WORK REQUEST:
Provide an exact reproduction of every entry.

(Stored data entries)
↓↓↓

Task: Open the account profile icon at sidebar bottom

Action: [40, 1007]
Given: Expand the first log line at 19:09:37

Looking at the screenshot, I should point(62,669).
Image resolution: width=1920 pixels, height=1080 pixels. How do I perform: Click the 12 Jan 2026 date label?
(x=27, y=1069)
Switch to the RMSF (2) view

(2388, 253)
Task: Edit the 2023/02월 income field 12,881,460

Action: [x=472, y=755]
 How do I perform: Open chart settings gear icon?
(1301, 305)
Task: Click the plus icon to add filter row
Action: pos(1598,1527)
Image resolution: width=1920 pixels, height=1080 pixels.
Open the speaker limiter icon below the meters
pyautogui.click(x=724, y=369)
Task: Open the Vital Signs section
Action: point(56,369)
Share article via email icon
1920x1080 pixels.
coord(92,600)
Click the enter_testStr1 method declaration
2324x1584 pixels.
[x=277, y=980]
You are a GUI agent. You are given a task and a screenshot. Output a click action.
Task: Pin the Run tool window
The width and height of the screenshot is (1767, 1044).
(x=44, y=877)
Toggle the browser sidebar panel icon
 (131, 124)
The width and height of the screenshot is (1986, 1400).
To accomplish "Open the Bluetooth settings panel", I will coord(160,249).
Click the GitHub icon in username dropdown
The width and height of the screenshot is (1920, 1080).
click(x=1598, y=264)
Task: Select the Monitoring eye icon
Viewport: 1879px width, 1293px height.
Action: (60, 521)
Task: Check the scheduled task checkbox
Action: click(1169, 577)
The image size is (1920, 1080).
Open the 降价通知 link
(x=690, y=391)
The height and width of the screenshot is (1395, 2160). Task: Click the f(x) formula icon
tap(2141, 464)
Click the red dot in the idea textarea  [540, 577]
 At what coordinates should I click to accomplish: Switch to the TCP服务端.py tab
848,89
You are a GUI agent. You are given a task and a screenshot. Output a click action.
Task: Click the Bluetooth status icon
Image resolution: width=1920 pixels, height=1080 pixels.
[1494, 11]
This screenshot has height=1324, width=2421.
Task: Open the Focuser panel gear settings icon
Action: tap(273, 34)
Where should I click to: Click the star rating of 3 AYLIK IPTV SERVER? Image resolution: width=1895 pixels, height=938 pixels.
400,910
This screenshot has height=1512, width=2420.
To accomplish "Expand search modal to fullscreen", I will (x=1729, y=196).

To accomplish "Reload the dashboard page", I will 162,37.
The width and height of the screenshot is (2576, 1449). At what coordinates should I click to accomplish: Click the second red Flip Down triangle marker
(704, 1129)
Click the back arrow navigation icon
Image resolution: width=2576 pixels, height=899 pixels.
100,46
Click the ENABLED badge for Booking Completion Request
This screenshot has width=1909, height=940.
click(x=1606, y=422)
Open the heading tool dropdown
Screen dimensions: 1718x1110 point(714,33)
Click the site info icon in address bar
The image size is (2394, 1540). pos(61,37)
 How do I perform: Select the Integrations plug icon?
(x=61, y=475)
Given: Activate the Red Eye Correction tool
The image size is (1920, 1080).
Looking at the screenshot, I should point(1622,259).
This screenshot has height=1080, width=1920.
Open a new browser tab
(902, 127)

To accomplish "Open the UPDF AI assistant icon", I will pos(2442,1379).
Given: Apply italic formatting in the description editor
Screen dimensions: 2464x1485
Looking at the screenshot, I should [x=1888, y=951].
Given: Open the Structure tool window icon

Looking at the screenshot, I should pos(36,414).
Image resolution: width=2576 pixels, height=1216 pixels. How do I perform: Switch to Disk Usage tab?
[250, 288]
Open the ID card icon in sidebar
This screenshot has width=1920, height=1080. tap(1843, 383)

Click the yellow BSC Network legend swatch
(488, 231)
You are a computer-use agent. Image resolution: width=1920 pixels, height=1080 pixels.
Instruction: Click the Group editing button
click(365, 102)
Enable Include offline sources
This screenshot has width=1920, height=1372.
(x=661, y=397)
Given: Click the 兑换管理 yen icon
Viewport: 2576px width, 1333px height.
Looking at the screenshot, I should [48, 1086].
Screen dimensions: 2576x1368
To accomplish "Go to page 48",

↑↑↑

ANSWER FOR THIS EXERCISE:
Task: Open the account profile icon at sidebar bottom

Action: [40, 1007]
Given: Expand the first log line at 19:09:37

Looking at the screenshot, I should point(62,669).
Image resolution: width=1920 pixels, height=1080 pixels. How do I perform: Click the 12 Jan 2026 date label?
(x=27, y=1069)
Switch to the RMSF (2) view

(2388, 253)
Task: Edit the 2023/02월 income field 12,881,460

Action: [x=472, y=755]
 How do I perform: Open chart settings gear icon?
(1301, 305)
Task: Click the plus icon to add filter row
Action: pos(1598,1527)
Image resolution: width=1920 pixels, height=1080 pixels.
Open the speaker limiter icon below the meters
pyautogui.click(x=724, y=369)
Task: Open the Vital Signs section
Action: point(56,369)
Share article via email icon
1920x1080 pixels.
coord(92,600)
Click the enter_testStr1 method declaration
2324x1584 pixels.
[x=277, y=980]
You are a GUI agent. You are given a task and a screenshot. Output a click action.
Task: Pin the Run tool window
The width and height of the screenshot is (1767, 1044).
(x=44, y=877)
Toggle the browser sidebar panel icon
 (131, 124)
The width and height of the screenshot is (1986, 1400).
To accomplish "Open the Bluetooth settings panel", I will coord(160,249).
Click the GitHub icon in username dropdown
The width and height of the screenshot is (1920, 1080).
click(x=1598, y=264)
Task: Select the Monitoring eye icon
Viewport: 1879px width, 1293px height.
Action: (60, 521)
Task: Check the scheduled task checkbox
Action: click(1169, 577)
The image size is (1920, 1080).
Open the 降价通知 link
(x=690, y=391)
The height and width of the screenshot is (1395, 2160). Task: Click the f(x) formula icon
tap(2141, 464)
Click the red dot in the idea textarea  [540, 577]
 At what coordinates should I click to accomplish: Switch to the TCP服务端.py tab
848,89
You are a GUI agent. You are given a task and a screenshot. Output a click action.
Task: Click the Bluetooth status icon
Image resolution: width=1920 pixels, height=1080 pixels.
[1494, 11]
This screenshot has height=1324, width=2421.
Task: Open the Focuser panel gear settings icon
Action: tap(273, 34)
Where should I click to: Click the star rating of 3 AYLIK IPTV SERVER? Image resolution: width=1895 pixels, height=938 pixels.
400,910
This screenshot has height=1512, width=2420.
To accomplish "Expand search modal to fullscreen", I will (x=1729, y=196).

To accomplish "Reload the dashboard page", I will 162,37.
The width and height of the screenshot is (2576, 1449). At what coordinates should I click to accomplish: Click the second red Flip Down triangle marker
(704, 1129)
Click the back arrow navigation icon
Image resolution: width=2576 pixels, height=899 pixels.
100,46
Click the ENABLED badge for Booking Completion Request
This screenshot has width=1909, height=940.
click(x=1606, y=422)
Open the heading tool dropdown
Screen dimensions: 1718x1110 point(714,33)
Click the site info icon in address bar
The image size is (2394, 1540). pos(61,37)
 How do I perform: Select the Integrations plug icon?
(x=61, y=475)
Given: Activate the Red Eye Correction tool
The image size is (1920, 1080).
Looking at the screenshot, I should point(1622,259).
This screenshot has height=1080, width=1920.
Open a new browser tab
(902, 127)

To accomplish "Open the UPDF AI assistant icon", I will pos(2442,1379).
Given: Apply italic formatting in the description editor
Screen dimensions: 2464x1485
Looking at the screenshot, I should [x=1888, y=951].
Given: Open the Structure tool window icon

Looking at the screenshot, I should pos(36,414).
Image resolution: width=2576 pixels, height=1216 pixels. How do I perform: Switch to Disk Usage tab?
[250, 288]
Open the ID card icon in sidebar
This screenshot has width=1920, height=1080. tap(1843, 383)

Click the yellow BSC Network legend swatch
(488, 231)
You are a computer-use agent. Image resolution: width=1920 pixels, height=1080 pixels.
Instruction: Click the Group editing button
click(365, 102)
Enable Include offline sources
This screenshot has width=1920, height=1372.
(x=661, y=397)
Given: Click the 兑换管理 yen icon
Viewport: 2576px width, 1333px height.
Looking at the screenshot, I should [48, 1086].
Screen dimensions: 2576x1368
To accomplish "Go to page 48",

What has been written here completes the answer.